You will adjust printing machines and learn what press plate, proof, cylinder, and blanket mean. And everything about ink density, too.
Although demand for this profession is decreasing, as the popularity of online media keeps spreading, there will always be hopelessly romantic lovers of books and newspapers who can not imagine their morning coffee without the scent of ink. They are going to secure your salary that averages around $36,220 per year. Not that bad, huh?
There is more than meets the eye when it comes to being a press operator. For example, did you know that they make an average of $14.39 an hour? That's $29,924 a year!
Between 2018 and 2028, the career is expected to grow -8% and produce -83,800 job opportunities across the U.S.
There are certain skills that many press operators have in order to accomplish their responsibilities. By taking a look through resumes, we were able to narrow down the most common skills for a person in this position. We discovered that a lot of resumes listed computer skills, dexterity and mechanical skills.
When it comes to the most important skills required to be a press operator, we found that a lot of resumes listed 25.4% of press operators included inspect parts, while 11.2% of resumes included quality standards, and 6.8% of resumes included drill press. Hard skills like these are helpful to have when it comes to performing essential job responsibilities.

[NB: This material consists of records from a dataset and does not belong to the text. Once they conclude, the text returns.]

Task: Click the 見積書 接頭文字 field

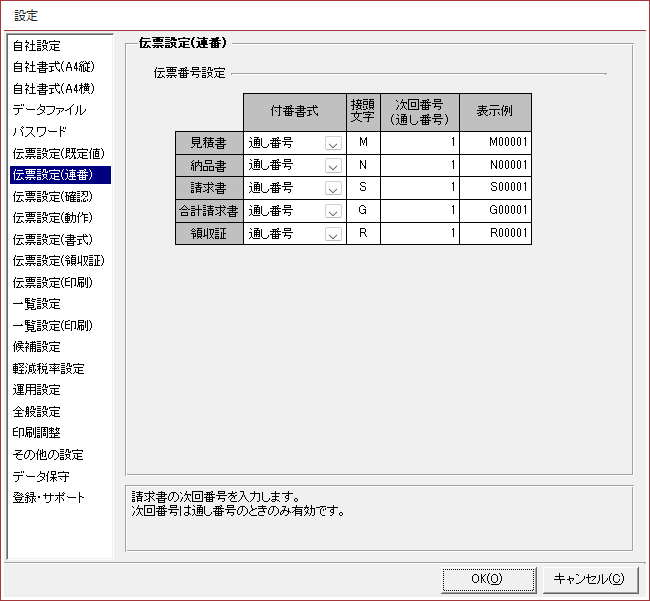Action: pyautogui.click(x=363, y=142)
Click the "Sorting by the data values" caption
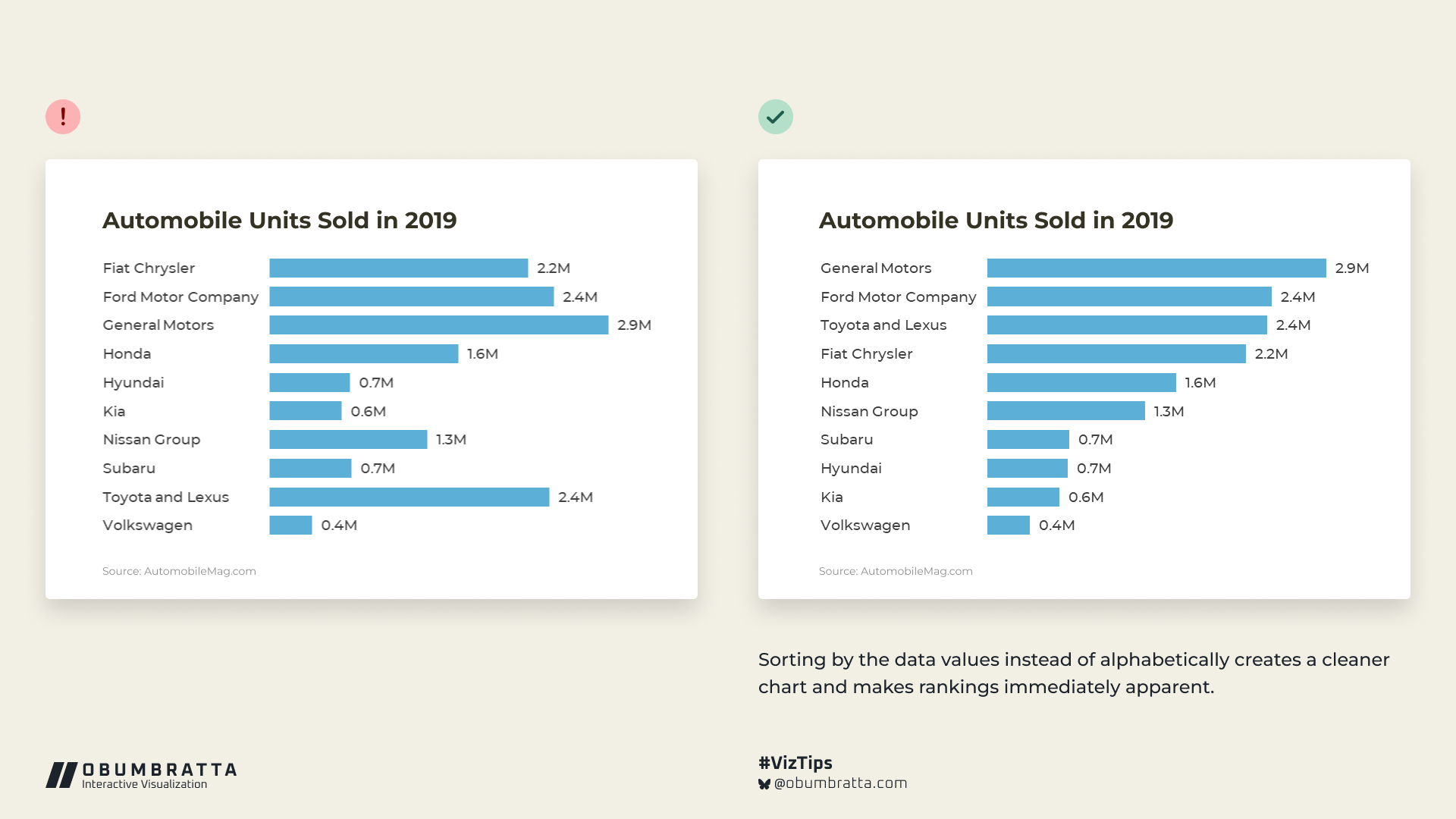Screen dimensions: 1456x819 pos(1073,673)
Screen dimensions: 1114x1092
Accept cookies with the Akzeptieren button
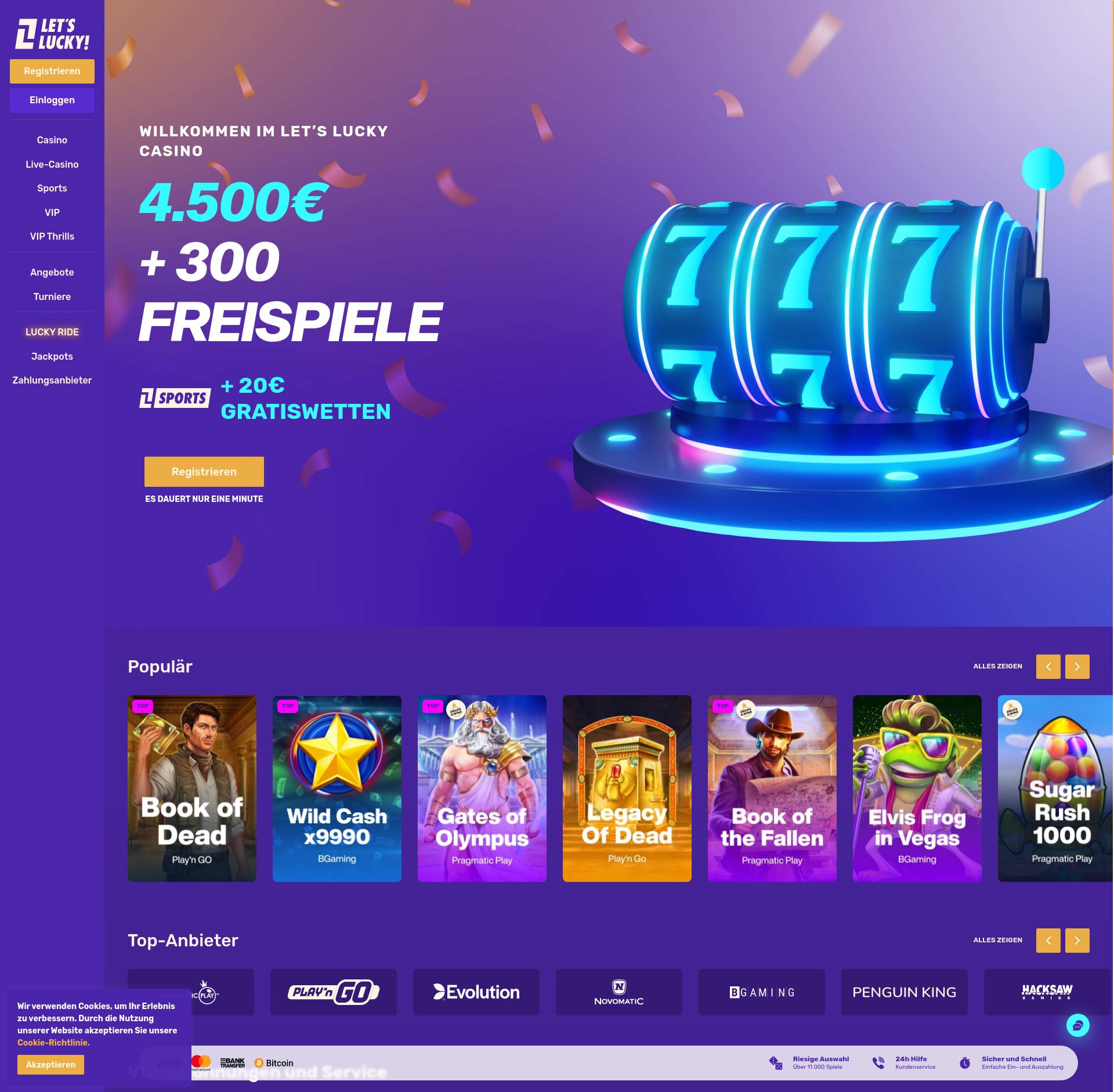[x=50, y=1065]

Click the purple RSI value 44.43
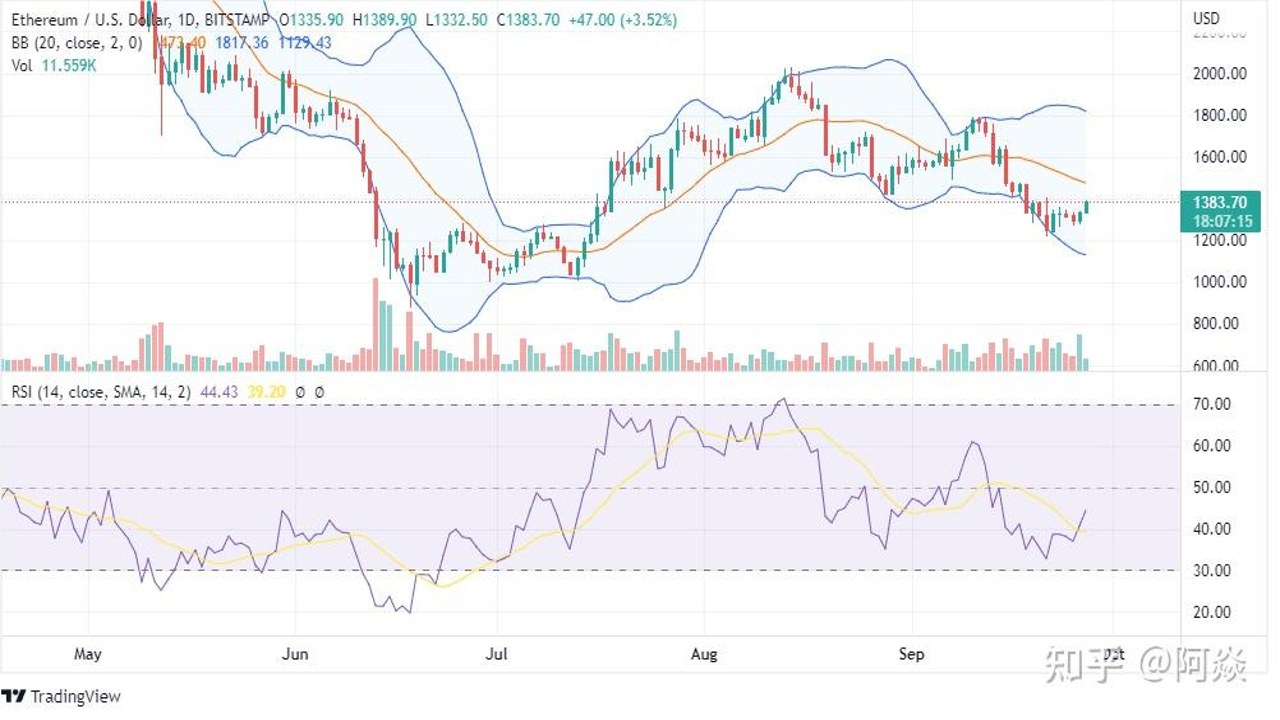point(217,393)
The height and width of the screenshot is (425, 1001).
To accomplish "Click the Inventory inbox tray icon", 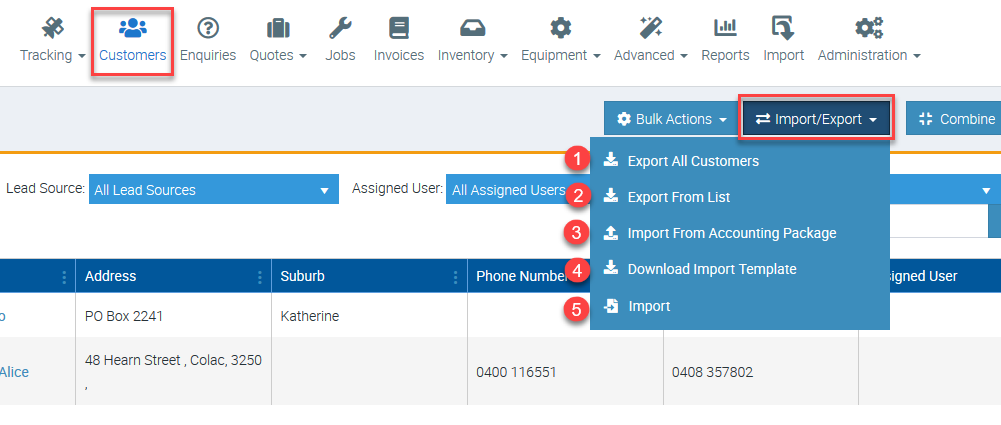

When it comes to searching for a job, many search for a key term or phrase. Instead, it might be more helpful to search by industry, as you might be missing jobs that you never thought about in industries that you didn't even think offered positions related to the press operator job title. But what industry to start with? Most press operators actually find jobs in the manufacturing and automotive industries.
If you're interested in becoming a press operator, one of the first things to consider is how much education you need. We've determined that 11.6% of press operators have a bachelor's degree. In terms of higher education levels, we found that 0.9% of press operators have master's degrees. Even though some press operators have a college degree, it's possible to become one with only a high school degree or GED.
Choosing the right major is always an important step when researching how to become a press operator. When we researched the most common majors for a press operator, we found that they most commonly earn high school diploma degrees or associate degree degrees. Other degrees that we often see on press operator resumes include diploma degrees or bachelor's degree degrees.
You may find that experience in other jobs will help you become a press operator. In fact, many press operator jobs require experience in a role such as cashier. Meanwhile, many press operators also have previous career experience in roles such as machine operator or customer service representative.